Both makeup and the veil represent assimilation and conformity. Marjane begins wearing makeup not long after arriving in Vienna for school, having fled her home country of Iran to escape its oppressive regime. Her look of heavy, dark eyeliner—which her friend Julie comes up with—helps her feel like she belongs in Europe. However, while wearing makeup in Vienna is a choice that Marjane makes to help her fit in, the veil represents the way that Iran forces women to assimilate by making them all dress the same. When Marjane returns to Tehran at age 18, she and her female classmates at Islamic Azad University are forced to wear uniforms that include a long veil—a marker of modesty and submission under Iran’s Islamic fundamentalist laws. In Tehran, wearing makeup isn’t how a young woman fits in—it makes Marjane stand out, and in some situations it’s a dangerous liability. Marjane’s shifts between wearing makeup and wearing the veil, then, represent her ongoing struggle to figure out who she is and where she fits in the world.

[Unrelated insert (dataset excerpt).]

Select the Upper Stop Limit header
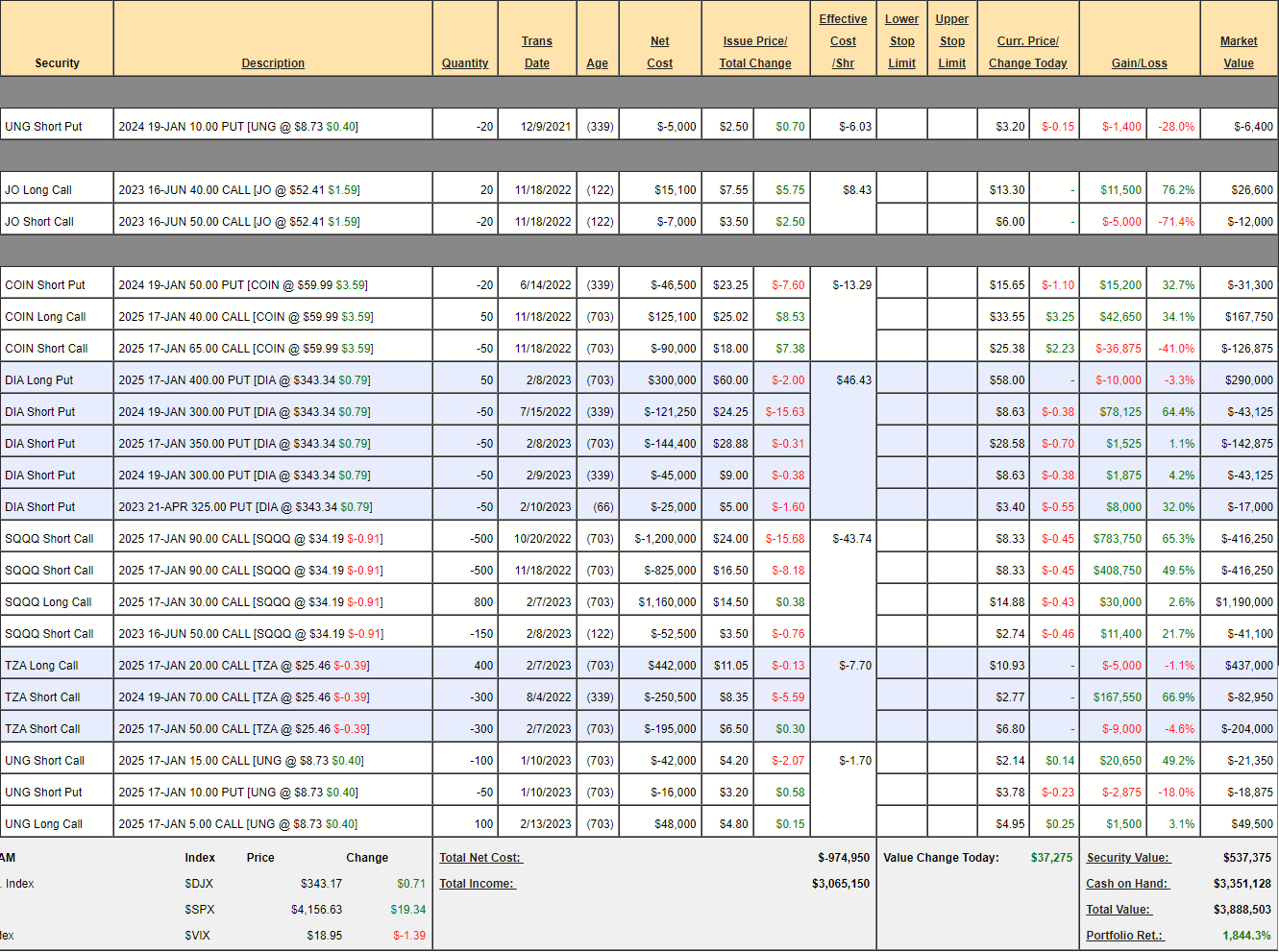The width and height of the screenshot is (1279, 952). point(952,41)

Makeup and the Veil Quotes in Persepolis 2: The Story of a Return
The harder I tried to assimilate, the more I had the feeling that I was distancing myself from my culture, betraying my parents and my origins, that I was playing a game by somebody else’s rules. Each telephone call from my parents reminded me of my cowardice and my betrayal. I was at once happy to hear their voices and ashamed to talk to them.
[...]
If only they knew...if they knew that their daughter was made up like a punk, that she smoked joints to make a good impression, that she had seen men in their underwear while they were being bombed every day, they wouldn’t call me their dream child.
I applied myself. Designing the “model” that would please both the administration and the interested parties wasn’t easy. I made dozens of sketches.
This was the result of my research. Though subtle, these differences meant a lot to us.
This little rebellion reconciled my grandmother and me. [...] And this is how I recovered my self-esteem and my dignity. For the first time in a long time, I was happy with myself.
The regime had understood that one person leaving herself while asking herself: Are my trousers long enough? Is my veil in place? Can my makeup be seen? Are they going to whip me?
No longer asks herself: Where is my freedom of thought? Where is my freedom of speech? My life, is it livable? What’s going on in the political prisons?
I didn’t say everything I could have: that she was frustrated because she was still a virgin at twenty-seven! That she was forbidding me what was forbidden to her! That to marry someone that you don’t know, for his money, is prostitution. That despite her locks of hair and her lipstick, she was acting like the state.